In the listing below, rewrite the part that opens with the line containing "Given: Tap the" and closes with the line containing "will (87, 331).", replacing "Kernel" with "Edit" and changing nothing else. Give only those lines.

[Entries on where items appear]
******************************

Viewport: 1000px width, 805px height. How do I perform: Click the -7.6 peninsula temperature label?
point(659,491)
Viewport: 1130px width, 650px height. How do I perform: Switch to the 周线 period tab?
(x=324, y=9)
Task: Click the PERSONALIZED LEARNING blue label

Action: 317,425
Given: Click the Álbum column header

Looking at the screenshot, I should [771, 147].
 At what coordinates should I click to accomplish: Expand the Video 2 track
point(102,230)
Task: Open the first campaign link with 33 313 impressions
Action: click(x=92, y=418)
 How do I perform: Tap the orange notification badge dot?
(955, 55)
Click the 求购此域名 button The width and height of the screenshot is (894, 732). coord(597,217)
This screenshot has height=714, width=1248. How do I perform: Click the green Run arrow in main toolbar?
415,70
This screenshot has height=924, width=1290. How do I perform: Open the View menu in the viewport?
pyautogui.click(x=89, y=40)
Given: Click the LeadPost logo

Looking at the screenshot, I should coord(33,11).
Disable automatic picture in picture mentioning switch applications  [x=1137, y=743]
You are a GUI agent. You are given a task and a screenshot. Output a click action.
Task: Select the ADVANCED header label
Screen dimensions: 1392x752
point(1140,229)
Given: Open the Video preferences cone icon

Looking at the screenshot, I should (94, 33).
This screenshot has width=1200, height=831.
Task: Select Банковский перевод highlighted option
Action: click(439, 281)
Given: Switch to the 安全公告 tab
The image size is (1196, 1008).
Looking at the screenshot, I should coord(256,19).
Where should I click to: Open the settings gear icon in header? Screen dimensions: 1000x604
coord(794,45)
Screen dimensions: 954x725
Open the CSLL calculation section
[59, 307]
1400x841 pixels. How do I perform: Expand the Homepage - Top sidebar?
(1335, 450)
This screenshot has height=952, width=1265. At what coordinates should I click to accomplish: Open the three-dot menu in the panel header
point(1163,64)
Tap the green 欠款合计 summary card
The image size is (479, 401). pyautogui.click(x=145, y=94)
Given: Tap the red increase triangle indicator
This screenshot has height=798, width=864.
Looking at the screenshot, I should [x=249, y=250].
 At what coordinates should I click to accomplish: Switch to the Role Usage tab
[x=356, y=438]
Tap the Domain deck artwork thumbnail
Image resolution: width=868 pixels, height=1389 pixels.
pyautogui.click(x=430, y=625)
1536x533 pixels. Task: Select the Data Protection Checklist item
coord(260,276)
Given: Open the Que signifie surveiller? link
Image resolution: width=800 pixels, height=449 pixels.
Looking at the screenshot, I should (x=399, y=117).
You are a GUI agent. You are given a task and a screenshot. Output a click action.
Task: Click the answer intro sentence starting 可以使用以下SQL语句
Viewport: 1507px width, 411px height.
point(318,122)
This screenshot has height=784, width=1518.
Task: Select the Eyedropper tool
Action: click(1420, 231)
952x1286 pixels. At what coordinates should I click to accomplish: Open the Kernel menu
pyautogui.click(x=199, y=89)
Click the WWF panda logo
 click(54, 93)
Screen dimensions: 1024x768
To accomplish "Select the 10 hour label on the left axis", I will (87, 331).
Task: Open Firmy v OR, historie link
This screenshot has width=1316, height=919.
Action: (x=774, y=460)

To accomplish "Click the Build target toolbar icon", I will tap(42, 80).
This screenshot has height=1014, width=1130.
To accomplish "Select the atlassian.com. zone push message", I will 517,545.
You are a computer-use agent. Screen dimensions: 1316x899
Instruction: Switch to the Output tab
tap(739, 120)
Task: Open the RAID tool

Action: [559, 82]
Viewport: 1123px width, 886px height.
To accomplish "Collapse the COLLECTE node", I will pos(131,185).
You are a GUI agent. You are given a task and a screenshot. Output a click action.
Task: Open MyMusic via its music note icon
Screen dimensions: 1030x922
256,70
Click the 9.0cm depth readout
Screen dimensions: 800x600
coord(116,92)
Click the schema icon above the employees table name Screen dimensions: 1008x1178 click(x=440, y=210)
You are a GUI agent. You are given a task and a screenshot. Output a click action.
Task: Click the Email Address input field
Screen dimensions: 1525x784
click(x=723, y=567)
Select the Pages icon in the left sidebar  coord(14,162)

******************************

Answer to the task
Given: Tap the red increase triangle indicator
This screenshot has height=798, width=864.
Looking at the screenshot, I should [x=249, y=250].
 At what coordinates should I click to accomplish: Switch to the Role Usage tab
[x=356, y=438]
Tap the Domain deck artwork thumbnail
Image resolution: width=868 pixels, height=1389 pixels.
pyautogui.click(x=430, y=625)
1536x533 pixels. Task: Select the Data Protection Checklist item
coord(260,276)
Given: Open the Que signifie surveiller? link
Image resolution: width=800 pixels, height=449 pixels.
Looking at the screenshot, I should (x=399, y=117).
You are a GUI agent. You are given a task and a screenshot. Output a click action.
Task: Click the answer intro sentence starting 可以使用以下SQL语句
Viewport: 1507px width, 411px height.
point(318,122)
This screenshot has height=784, width=1518.
Task: Select the Eyedropper tool
Action: click(1420, 231)
952x1286 pixels. At what coordinates should I click to accomplish: Open the Edit menu
pyautogui.click(x=199, y=89)
Click the WWF panda logo
 click(54, 93)
Screen dimensions: 1024x768
To accomplish "Select the 10 hour label on the left axis", I will (87, 331).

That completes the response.